Background skip if you like
I am working on a .NET (4.5.2) web application which uses CookieAuthentication and OpenIdConnectAuthentication (integrated with Azure AD) provided by OWIN middleware.
A penetration test from the client has highlighted that, even after the user signs out, the cookie is still authorised and could therefore be used to submit requests. This is expected behavior, but I need to find a way around it.
I am attempting to implement the workaround in this related post, i.e. use the SecurityStampValidator.OnValidateIdentity method along with calling UserManager.UpdateSecurityStampAsync to effectively invalidate the cookie on sign out.
Code can provide more on request, if helpful
I have adding the CookieAuthenticationProvider with OnValidateIdentity within my ConfigureAuth method:
app.UseCookieAuthentication(new CookieAuthenticationOptions {
CookieName = "whatever",
Provider = new CookieAuthenticationProvider
{
OnValidateIdentity = SecurityStampValidator.OnValidateIdentity<ApplicationUserManager, ApplicationUser>(
validateInterval: TimeSpan.FromMinutes(1),
regenerateIdentity: (manager, user) => user.GenerateUserIdentityAsync(manager)
),
},
});
I have also added UseTokenLifetime = false to the OpenIdConnectAuthenticationOptions as per this helpful post.
I plan on adding UserManager.UpdateSecurityStampAsync(User.Identity.GetUserId()); in the sign out process, but I've not got as far as testing that yet.
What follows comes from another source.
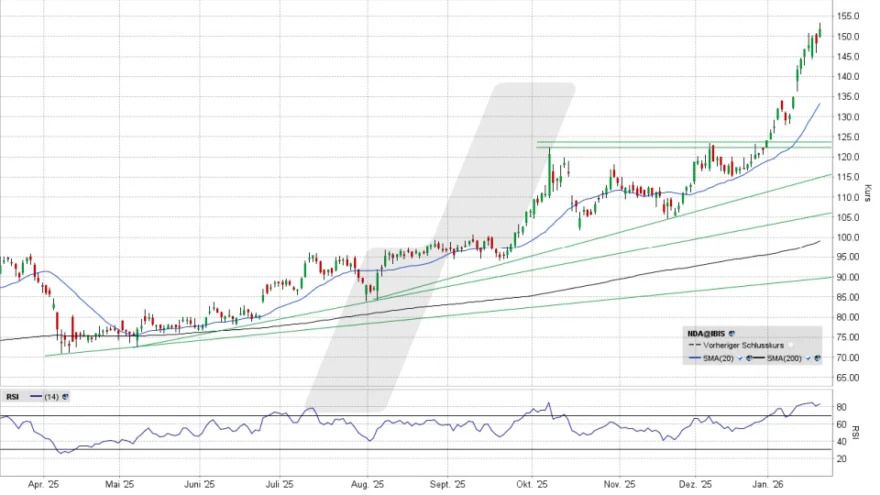Screen dimensions: 880x495
Task: Click the NDA@IBIS symbol label
Action: pyautogui.click(x=705, y=331)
In case it is relevant, here is my sign in initiator:
Request.GetOwinContext().Authentication.Challenge(
new AuthenticationProperties { RedirectUri = Request.ApplicationPath },
OpenIdConnectAuthenticationDefaults.AuthenticationType);
My Expectation
As the SecurityStamp should not have changed, after the validateInterval (1 minute) everything should continue to work as normal (the user's existing cookie remains valid).
Result
The first request after > 1 minute from sign-in results in the following set-cookie response header being returned:
whatever=; path=/; expires=Thu, 01-Jan-1970 00:00:00 GMT
And therefore the user's cookie is removed and they are signed-out.
Question(s)
Is my expectation valid, or am I misunderstanding validateInterval? Is there a way I can get the above to work how I want it to? Is it possible that the SecurityStamp is being changed somewhere in the sign-in process without me realising, after the initial cookie is created?